I have been working on this one for a while. About a year ago a very young girl at my work had her stomach stapled. She was very anxious about her weight and we spoke about it a number of times. I all but begged her not to go through with it, she was 21! But her terror and hatred of fat drove her to it. She lost an enormous amount of weight very rapidly. She also gained a wide range of food intolerance's, like egg, wheat and lactose.
Everyone at work was constantly ranting and raving about how amazing she looked and congratulating her.
I chose not to.
I wanted her to know that whatever her shape I would still be her friend. I would not see her weight as a personal achievement. I remember getting all those compliments, and while they were great at the time, each one of them stung me when the weight came back, and it always comes back.
I think the other important thing about never trying to discuss someone else's weight is they then think, quite rightly, they can discuss yours. I will not be having a discussion instigated by another person about my weight.

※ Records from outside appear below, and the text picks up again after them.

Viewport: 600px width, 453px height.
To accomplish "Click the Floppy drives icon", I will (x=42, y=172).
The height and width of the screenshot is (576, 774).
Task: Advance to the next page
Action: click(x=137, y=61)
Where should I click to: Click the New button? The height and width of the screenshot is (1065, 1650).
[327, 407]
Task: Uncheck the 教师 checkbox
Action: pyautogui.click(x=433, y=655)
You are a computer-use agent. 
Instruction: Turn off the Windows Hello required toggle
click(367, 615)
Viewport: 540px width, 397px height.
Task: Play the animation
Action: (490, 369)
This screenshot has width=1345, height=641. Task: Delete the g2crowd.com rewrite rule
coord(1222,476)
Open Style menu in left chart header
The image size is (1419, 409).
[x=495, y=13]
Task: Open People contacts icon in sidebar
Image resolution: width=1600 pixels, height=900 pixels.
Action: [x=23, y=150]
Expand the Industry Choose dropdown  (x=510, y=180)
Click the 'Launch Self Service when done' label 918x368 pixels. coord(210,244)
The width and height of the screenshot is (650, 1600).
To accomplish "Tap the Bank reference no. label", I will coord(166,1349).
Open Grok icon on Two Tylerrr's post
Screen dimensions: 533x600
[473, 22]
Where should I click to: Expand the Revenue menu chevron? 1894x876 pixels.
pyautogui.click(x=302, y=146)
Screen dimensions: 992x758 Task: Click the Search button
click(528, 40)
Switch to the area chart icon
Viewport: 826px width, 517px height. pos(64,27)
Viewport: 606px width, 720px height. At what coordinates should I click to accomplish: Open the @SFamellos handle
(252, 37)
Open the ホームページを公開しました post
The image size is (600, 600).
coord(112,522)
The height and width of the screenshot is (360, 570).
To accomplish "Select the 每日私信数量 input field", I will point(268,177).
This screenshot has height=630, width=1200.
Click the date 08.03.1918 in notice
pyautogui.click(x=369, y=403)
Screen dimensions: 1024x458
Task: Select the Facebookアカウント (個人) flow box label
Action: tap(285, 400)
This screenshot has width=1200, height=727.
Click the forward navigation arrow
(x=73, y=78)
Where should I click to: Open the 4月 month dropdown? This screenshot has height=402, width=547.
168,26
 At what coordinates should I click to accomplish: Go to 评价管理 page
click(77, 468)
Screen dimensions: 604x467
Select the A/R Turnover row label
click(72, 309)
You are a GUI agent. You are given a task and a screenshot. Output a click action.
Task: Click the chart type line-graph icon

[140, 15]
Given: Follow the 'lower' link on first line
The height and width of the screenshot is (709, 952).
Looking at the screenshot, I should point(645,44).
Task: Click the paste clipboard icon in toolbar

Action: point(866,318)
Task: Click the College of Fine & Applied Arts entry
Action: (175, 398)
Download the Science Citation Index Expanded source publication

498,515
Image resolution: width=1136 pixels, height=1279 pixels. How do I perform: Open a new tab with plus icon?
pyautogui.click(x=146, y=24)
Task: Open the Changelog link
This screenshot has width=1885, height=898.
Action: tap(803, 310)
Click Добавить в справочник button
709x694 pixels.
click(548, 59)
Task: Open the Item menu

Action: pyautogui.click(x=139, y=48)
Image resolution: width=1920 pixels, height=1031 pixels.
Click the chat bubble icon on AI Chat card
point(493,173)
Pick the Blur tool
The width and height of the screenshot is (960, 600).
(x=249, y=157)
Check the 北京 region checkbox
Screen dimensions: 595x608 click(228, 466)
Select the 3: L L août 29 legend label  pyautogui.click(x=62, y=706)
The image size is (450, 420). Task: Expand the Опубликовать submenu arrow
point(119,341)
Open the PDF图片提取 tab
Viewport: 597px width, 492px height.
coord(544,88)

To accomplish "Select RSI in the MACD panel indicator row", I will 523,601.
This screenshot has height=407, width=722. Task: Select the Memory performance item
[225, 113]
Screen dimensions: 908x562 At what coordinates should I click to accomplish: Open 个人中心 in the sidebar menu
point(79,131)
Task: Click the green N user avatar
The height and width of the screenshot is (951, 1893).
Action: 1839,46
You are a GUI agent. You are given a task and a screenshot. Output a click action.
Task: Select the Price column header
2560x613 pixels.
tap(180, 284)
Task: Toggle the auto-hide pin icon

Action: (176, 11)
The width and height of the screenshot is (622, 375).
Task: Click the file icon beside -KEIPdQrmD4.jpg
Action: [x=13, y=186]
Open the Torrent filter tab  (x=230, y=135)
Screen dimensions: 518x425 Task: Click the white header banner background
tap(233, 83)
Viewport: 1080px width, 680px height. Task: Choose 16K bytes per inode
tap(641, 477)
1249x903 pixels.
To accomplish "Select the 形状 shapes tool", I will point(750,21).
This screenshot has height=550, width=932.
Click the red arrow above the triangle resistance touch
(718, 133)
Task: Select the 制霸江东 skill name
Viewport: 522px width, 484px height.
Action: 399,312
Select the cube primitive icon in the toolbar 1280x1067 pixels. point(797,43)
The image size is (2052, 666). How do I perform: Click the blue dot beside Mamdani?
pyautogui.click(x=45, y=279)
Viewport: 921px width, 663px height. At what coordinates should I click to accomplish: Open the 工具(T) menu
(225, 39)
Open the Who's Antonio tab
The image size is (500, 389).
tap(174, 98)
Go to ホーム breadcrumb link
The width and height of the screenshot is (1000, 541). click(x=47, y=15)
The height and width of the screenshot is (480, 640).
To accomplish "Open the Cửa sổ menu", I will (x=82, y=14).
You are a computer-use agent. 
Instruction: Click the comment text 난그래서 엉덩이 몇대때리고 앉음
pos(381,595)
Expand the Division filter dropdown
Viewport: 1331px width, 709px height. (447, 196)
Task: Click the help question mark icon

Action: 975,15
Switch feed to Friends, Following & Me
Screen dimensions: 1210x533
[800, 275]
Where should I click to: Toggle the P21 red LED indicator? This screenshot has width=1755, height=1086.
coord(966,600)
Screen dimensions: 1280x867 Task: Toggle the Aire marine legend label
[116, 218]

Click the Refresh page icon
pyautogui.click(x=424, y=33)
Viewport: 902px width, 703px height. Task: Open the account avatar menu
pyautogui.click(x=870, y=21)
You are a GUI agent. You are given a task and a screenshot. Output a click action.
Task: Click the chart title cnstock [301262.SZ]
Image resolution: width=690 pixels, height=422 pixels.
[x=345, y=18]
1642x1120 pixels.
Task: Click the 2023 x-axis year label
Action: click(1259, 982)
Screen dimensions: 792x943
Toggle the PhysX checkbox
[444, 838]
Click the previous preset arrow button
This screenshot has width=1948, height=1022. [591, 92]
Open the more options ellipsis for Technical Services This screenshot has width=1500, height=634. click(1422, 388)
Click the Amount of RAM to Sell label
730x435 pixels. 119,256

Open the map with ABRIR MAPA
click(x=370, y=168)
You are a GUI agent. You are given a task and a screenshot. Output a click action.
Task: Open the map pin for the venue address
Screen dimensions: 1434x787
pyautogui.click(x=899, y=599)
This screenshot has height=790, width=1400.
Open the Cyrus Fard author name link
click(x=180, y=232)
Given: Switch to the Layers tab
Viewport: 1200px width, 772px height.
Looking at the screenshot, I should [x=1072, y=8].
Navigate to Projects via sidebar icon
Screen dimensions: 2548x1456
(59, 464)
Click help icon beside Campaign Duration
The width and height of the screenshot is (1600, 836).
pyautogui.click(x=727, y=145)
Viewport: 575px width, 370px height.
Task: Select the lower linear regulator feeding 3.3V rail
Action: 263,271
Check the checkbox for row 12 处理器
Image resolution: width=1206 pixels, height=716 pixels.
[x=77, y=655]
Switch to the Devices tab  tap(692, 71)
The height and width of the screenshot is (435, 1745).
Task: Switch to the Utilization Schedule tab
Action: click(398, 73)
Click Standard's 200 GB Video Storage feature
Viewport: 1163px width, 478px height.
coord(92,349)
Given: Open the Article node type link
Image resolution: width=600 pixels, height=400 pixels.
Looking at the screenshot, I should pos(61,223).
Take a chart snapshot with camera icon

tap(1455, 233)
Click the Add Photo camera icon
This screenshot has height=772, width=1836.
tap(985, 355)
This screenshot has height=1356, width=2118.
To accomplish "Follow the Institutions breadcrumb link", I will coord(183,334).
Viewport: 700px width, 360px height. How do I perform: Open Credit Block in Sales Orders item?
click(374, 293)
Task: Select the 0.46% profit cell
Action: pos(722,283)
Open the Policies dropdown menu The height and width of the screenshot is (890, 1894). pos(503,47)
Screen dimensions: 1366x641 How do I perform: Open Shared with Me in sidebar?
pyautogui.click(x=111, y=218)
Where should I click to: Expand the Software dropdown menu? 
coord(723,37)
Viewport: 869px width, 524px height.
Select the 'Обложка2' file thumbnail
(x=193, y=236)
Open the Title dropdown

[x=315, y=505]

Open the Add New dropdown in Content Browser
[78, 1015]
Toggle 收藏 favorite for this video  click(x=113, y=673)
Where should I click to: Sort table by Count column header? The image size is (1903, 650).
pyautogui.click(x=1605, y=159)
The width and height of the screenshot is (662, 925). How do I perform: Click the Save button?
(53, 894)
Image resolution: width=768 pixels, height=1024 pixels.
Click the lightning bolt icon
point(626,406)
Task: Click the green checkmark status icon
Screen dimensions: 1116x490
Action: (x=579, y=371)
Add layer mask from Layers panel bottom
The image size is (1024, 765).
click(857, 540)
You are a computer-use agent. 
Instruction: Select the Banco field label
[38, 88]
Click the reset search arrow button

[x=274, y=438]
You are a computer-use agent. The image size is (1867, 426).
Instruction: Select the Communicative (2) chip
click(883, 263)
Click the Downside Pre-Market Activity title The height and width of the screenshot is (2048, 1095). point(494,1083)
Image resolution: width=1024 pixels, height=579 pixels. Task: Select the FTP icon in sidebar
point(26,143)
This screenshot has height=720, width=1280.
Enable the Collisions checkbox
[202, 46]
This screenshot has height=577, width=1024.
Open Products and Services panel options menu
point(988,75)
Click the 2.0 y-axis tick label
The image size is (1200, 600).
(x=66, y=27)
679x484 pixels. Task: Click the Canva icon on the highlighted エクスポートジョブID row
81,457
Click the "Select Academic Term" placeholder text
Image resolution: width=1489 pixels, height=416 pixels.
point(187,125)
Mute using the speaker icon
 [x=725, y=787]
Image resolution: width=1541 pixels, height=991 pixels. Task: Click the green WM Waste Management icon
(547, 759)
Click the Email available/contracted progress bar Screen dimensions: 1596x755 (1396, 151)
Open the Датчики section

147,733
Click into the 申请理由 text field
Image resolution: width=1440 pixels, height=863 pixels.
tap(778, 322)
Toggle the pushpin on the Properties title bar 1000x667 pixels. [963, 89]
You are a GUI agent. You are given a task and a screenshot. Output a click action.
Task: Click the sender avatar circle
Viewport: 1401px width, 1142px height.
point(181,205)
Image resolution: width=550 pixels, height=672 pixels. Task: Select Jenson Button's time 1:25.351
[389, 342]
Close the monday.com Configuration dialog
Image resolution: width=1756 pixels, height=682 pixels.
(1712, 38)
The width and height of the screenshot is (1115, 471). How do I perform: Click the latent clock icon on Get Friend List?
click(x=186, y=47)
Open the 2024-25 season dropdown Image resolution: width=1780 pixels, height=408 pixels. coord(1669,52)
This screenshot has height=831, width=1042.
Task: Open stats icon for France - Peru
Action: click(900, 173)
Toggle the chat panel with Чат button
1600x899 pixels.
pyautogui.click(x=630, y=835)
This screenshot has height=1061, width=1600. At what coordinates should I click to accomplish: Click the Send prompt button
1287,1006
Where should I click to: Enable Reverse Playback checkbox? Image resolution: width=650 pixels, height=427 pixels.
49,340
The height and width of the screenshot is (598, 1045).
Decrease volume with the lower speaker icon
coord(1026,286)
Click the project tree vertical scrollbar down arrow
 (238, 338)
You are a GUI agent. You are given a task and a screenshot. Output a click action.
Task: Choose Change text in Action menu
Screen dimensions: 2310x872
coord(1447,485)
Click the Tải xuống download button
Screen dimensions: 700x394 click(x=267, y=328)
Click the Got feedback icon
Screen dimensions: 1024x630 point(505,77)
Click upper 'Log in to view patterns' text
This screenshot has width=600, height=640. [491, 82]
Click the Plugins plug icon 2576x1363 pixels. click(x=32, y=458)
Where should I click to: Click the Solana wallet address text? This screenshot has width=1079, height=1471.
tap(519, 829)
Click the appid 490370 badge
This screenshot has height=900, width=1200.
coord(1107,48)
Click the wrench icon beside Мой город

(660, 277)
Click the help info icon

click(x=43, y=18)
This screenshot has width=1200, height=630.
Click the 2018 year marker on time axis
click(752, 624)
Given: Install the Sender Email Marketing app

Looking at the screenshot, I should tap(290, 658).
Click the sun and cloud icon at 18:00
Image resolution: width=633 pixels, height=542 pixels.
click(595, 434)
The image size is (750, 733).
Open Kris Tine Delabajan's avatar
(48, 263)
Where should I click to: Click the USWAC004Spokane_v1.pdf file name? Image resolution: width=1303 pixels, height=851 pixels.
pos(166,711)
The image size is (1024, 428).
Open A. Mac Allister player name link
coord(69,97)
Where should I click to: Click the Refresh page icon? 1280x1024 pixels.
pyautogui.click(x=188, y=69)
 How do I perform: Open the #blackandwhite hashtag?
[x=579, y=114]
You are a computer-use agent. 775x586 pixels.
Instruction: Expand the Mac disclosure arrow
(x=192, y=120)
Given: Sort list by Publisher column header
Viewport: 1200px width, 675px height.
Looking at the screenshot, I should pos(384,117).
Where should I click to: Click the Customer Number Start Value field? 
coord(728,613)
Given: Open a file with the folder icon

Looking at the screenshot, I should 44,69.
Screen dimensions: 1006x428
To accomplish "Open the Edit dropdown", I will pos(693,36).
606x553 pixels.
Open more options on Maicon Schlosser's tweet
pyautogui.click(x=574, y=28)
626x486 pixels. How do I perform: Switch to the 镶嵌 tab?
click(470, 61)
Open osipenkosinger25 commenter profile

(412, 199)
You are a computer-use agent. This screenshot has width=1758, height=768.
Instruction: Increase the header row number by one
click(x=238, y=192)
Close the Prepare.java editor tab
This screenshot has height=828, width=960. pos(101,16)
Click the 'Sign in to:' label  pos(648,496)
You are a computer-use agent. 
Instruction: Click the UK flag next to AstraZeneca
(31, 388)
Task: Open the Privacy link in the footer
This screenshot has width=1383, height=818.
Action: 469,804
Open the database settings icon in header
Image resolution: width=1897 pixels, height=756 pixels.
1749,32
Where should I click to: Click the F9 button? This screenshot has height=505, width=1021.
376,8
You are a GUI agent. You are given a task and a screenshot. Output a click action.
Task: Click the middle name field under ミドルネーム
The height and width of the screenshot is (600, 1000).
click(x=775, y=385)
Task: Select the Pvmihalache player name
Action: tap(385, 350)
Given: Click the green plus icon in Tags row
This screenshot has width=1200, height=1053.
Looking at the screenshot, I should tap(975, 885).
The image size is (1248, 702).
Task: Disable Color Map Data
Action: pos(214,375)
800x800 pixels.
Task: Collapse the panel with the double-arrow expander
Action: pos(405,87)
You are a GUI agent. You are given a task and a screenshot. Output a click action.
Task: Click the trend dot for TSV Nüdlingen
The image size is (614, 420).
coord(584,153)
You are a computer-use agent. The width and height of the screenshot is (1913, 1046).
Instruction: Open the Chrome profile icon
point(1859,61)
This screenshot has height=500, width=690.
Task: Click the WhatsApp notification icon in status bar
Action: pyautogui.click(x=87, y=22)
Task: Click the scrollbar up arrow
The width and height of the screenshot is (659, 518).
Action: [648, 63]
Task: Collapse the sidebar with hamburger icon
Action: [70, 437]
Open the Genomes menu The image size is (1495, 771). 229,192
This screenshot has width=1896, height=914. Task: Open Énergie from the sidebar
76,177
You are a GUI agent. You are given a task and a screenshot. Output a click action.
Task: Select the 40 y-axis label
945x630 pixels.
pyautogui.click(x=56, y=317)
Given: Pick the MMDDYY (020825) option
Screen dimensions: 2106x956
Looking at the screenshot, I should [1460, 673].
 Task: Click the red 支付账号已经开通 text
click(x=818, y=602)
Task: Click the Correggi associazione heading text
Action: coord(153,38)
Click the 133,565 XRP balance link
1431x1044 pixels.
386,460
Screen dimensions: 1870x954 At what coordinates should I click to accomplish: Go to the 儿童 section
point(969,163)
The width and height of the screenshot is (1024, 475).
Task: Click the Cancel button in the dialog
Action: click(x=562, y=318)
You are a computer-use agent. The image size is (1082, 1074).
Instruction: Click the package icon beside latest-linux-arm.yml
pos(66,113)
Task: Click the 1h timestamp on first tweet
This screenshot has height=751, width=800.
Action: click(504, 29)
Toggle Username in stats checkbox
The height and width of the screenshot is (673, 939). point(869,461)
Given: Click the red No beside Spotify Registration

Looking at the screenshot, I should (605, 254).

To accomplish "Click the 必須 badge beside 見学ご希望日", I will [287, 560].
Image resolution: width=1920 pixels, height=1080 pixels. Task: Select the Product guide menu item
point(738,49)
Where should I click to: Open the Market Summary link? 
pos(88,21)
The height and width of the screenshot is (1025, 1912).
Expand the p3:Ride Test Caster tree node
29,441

For me when someone asks me that, I start to question myself, 'do I look super fat the rest of the time?', 'is this some kind of 'magic slimming' outfit?!' and 'how can I make sure I look slimmer next time I see them as well'. As Rosie says in her piece, it stays with me for a while.
I have taken to telling all my friends, that they look great, every time I see them. It doesn't have to be a big serious thing, a 'Hello, Gorgeous' is fun and makes them and me feel good.
Weight doesn't need to be up for discussion. So many other things to notice about your friends.